KEJADIAN bencana sudah menjadi bagian yang tidak terpisahkan dari kehidupan masyarakat di Indonesia sejak lama. Sayangnya, hingga kini, kita masih saja tergagap menghadapi, terutama dalam memitigasi bencana.
Usia tahun ini belum genap tiga bulan, tetapi Badan Nasional Penanggulangan Bencana (BNPB) mencatat telah terjadi tidak kurang dari 336 peristiwa bencana. Banjir dan tanah longsor di Sumatra Barat, disusul delapan wilayah di Jawa Tengah yang sampai sepekan lebih terendam banjir, menjadi peristiwa bencana yang paling menonjol. Puluhan jiwa melayang, ratusan ribu penduduk terpaksa mengungsi, dan kerugian total mencapai triliunan rupiah.
Kini, yang terbaru, rangkaian gempa bumi berkekuatan hingga 6,5 magnitudo terjadi. Gempa berkedalaman 10 km dengan jarak 130-an kilometer dari Tuban, Jawa Timur, pada Jumat (22/3) itu merobohkan ribuan bangunan. Bukan ada korban jiwa, tetapi getaran gempa meruntuhkan ribuan bangunan, dengan kerusakan terkonsentrasi di Nusa Bawean, Gresik, dan Tuban.
Gempa kali ini layaknya sebuah peringatan bahwa kita masih lemah dalam menghadapi potensi bencana gempa. Bagaimana bila yang terjadi gempa yang mengguncang Kabupaten Cianjur, Jawa Barat, pada 21 November 2022?

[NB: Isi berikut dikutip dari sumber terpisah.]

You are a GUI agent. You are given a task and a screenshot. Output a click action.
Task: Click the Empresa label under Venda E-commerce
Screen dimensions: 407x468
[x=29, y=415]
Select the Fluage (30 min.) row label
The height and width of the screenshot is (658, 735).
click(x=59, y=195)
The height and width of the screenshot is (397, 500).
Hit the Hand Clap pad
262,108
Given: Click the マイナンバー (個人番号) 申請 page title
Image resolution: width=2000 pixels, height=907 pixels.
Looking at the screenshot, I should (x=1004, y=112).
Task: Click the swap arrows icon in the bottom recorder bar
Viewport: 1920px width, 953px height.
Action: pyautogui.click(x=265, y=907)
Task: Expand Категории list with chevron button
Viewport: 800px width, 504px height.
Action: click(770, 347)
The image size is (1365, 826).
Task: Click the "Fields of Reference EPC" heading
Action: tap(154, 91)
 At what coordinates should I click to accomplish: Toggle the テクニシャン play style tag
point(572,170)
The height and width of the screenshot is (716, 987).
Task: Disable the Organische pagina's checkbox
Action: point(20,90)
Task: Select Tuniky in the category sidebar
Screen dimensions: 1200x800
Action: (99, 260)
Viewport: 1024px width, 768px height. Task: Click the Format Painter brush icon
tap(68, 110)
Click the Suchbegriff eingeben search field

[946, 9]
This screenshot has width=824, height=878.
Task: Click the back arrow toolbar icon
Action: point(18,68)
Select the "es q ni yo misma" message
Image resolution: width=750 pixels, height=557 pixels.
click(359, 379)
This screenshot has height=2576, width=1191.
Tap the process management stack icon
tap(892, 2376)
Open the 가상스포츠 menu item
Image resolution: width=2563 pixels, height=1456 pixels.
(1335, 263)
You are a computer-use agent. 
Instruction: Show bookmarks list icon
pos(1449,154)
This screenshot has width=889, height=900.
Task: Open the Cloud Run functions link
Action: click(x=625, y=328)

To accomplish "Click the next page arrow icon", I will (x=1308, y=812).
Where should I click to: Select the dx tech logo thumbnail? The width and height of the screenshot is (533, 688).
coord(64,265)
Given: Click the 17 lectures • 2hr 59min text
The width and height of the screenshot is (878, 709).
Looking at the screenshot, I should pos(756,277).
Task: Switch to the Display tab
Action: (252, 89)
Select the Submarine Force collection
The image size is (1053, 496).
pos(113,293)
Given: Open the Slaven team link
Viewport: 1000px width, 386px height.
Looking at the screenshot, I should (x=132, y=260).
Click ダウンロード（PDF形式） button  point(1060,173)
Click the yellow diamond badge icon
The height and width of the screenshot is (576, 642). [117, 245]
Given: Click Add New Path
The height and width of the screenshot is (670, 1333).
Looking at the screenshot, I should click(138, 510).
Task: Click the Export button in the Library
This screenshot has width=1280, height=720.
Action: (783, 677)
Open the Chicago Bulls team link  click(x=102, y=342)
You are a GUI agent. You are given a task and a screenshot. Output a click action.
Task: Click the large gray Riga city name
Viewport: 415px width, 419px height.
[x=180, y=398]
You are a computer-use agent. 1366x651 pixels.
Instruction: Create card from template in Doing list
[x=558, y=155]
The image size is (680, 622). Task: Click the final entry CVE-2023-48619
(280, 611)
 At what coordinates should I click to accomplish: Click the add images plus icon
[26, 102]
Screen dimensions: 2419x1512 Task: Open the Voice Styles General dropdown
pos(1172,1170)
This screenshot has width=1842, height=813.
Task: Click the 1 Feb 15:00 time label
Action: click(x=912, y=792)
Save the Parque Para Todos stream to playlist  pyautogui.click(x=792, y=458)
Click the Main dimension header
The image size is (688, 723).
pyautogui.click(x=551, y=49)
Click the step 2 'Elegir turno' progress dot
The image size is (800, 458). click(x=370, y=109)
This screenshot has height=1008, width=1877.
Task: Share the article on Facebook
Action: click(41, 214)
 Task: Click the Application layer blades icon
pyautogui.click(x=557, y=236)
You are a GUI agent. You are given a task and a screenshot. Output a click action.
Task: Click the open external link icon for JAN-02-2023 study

Biarpun berkekuatan lebih rendah, yakni 5,6 magnitudo, daya rusak gempa Cianjur lebih besar karena berpusat di daratan dan sama dangkalnya. Pemerintah kabupaten setempat menyebut korban jiwa mencapai 600 orang akibat bencana tersebut.
Pada dasarnya, gempa bumi tidak mematikan. Korban jiwa maupun luka-luka timbul karena tertimpa bangunan atau material lainnya. Korban terlambat menyelamatkan diri atau berlindung.
Hingga saat ini, memang belum ada teknologi yang bisa memprediksi kejadian gempa secara akurat hingga hitungan bulan atau hari, apalagi jam. Kendati begitu, peringatan dini gempa susulan atau potensi tsunami yang tersampaikan secara cepat bisa memberikan perbedaan ratusan bahkan sampai ribuan nyawa.
Peringatan dari pihak berwenang semestinya di-blast sedini mungkin melalui ponsel. Kemudian, dengan cepat diteruskan lebih luas ke warga lewat kentungan, sirene, atau peringatan suara yang mesti terdengar oleh seantero desa/kelurahan.
Di sisi lain, masyarakat harus lebih dahulu memahami apa yang harus dilakukan untuk merespons peringatan itu. Tiba saat ini, pemahaman tersebut masih sangat rendah. Perilaku mitigasi bencana belum meresap menjadi budaya dalam keseharian masyarakat.
Penanaman pemahaman paling tepat ialah melalui pendidikan di sekolah. Pengetahuan antisipasi bencana, termasuk dalam menyelamatkan diri, yang didapat siswa kemudian harus berulang kali diuji secara acak. Misalnya, satu kali dalam sepekan hingga benar-benar tertanam dan menjadi kebiasaan.
Kepada gempa bumi, sebetulnya kita cukup mencontoh sepenuhnya apa yang dilakukan Jepang. Keandalan mitigasi mereka sampai ke tingkat perorangan warga sudah teruji. Itu sebabnya ketika gempa dahsyat berkekuatan 7,5 magnitudo menerpa Jepang pada 1 Januari 2024, jumlah korban jiwa relatif sedikit, kurang dari 200 orang.
Keandalan mitigasi gempa di Jepang juga mendapatkan andil besar pada kepatuhan dalam mendirikan bangunan yang tahan gempa. Di Indonesia, paraturan tentang hal itu sudah ada. Akan tetapi, implementasinya masih sangat longgar dan kewajibannya pun belum sampai pada bangunan permukiman.
Entah sampai berapa kali lagi pemerintah mesti diingatkan tentang segala hal terkait dengan mitigasi bencana tersebut. Yang jelas, kedatangan bencana yang lebih besar seharusnya sudah diyakini sebagai keniscayaan. Jangan sampai nyawa rakyat terus-menerus menjadi tumbal ketidakbecusan mengantisipasi kebencanaan.